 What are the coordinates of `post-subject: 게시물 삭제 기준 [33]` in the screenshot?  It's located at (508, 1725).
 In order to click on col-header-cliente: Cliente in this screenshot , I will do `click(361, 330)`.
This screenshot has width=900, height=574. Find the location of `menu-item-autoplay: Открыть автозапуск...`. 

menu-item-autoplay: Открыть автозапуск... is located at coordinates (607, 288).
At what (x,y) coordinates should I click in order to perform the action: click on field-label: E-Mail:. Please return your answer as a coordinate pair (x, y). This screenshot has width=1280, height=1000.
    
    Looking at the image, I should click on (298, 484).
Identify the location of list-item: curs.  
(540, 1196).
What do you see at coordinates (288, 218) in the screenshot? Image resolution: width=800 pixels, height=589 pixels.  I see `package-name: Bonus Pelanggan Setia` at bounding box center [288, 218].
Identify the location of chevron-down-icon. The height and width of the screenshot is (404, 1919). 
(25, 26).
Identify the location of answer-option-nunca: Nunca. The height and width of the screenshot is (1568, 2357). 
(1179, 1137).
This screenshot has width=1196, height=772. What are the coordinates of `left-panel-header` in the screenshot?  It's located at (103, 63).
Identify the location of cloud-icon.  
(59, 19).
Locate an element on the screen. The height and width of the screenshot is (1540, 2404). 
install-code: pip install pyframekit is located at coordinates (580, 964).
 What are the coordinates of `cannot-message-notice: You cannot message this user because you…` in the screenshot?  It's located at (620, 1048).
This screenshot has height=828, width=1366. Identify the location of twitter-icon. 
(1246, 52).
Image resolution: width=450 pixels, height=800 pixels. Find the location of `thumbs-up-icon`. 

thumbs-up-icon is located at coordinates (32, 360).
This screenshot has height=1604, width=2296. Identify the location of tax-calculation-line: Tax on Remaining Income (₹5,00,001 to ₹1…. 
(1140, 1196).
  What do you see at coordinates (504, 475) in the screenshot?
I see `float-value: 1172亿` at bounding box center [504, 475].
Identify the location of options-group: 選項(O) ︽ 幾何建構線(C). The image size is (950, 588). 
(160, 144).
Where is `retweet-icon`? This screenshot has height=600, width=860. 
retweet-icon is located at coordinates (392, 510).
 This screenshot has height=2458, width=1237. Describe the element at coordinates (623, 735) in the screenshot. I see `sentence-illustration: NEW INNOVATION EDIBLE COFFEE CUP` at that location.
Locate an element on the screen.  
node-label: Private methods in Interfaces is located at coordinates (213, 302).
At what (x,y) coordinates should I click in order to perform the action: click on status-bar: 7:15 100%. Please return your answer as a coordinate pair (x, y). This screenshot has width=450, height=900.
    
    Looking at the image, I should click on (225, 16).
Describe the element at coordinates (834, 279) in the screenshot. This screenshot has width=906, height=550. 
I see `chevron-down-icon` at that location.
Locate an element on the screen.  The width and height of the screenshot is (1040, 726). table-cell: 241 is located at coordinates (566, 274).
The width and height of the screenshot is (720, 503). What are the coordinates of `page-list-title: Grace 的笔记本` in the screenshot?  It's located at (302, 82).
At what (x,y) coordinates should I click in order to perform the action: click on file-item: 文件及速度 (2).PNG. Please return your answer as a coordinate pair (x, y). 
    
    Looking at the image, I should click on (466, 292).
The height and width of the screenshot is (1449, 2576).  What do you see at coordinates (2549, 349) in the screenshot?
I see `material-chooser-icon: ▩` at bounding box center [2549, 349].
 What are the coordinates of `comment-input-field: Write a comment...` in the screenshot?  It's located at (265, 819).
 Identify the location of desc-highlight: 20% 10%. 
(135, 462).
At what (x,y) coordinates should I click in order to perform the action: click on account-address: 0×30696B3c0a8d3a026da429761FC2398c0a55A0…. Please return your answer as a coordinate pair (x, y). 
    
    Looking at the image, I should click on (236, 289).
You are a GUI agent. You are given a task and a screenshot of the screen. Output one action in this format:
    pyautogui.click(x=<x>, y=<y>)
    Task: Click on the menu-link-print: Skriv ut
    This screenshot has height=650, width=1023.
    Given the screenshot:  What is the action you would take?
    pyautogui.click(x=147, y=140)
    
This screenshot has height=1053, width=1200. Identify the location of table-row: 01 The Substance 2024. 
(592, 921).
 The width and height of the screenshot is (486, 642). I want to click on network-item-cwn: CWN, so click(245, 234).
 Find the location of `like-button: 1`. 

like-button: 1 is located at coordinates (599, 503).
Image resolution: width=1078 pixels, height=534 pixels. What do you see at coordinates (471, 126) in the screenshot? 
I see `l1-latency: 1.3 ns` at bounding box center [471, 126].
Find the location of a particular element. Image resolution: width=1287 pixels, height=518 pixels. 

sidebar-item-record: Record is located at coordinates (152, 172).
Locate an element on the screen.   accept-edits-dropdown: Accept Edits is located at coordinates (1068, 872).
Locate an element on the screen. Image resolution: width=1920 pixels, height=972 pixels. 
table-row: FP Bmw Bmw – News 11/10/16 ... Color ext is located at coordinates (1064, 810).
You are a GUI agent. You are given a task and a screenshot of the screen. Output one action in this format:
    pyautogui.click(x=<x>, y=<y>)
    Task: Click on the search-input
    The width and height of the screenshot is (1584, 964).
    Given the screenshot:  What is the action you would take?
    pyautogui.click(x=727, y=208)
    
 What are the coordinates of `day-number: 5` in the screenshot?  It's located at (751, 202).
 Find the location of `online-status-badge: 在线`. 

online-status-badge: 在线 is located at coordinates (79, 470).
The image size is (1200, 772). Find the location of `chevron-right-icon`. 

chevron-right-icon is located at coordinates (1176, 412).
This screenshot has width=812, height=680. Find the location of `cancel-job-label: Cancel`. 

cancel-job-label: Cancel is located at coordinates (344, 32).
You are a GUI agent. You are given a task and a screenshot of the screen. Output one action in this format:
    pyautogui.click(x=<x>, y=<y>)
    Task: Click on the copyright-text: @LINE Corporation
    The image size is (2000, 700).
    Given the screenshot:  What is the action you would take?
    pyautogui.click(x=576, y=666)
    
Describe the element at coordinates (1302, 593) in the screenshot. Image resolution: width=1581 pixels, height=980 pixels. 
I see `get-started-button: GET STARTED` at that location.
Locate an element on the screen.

....................

### [YOUR TASK]
Express the items above as a JSON list of strings, one string per line, with blank lines left out. Cover everything from the first line of the items through the line containing "(1179, 1137).", including both ends.

### [SOLUTION TO THIS PROBLEM]
[
  " What are the coordinates of `post-subject: 게시물 삭제 기준 [33]` in the screenshot?  It's located at (508, 1725).",
  " In order to click on col-header-cliente: Cliente in this screenshot , I will do `click(361, 330)`.",
  "This screenshot has width=900, height=574. Find the location of `menu-item-autoplay: Открыть автозапуск...`. ",
  "menu-item-autoplay: Открыть автозапуск... is located at coordinates (607, 288).",
  "At what (x,y) coordinates should I click in order to perform the action: click on field-label: E-Mail:. Please return your answer as a coordinate pair (x, y). This screenshot has width=1280, height=1000.",
  "    Looking at the image, I should click on (298, 484).",
  "Identify the location of list-item: curs.  ",
  "(540, 1196).",
  "What do you see at coordinates (288, 218) in the screenshot? Image resolution: width=800 pixels, height=589 pixels.  I see `package-name: Bonus Pelanggan Setia` at bounding box center [288, 218].",
  "Identify the location of chevron-down-icon. The height and width of the screenshot is (404, 1919). ",
  "(25, 26).",
  "Identify the location of answer-option-nunca: Nunca. The height and width of the screenshot is (1568, 2357). ",
  "(1179, 1137)."
]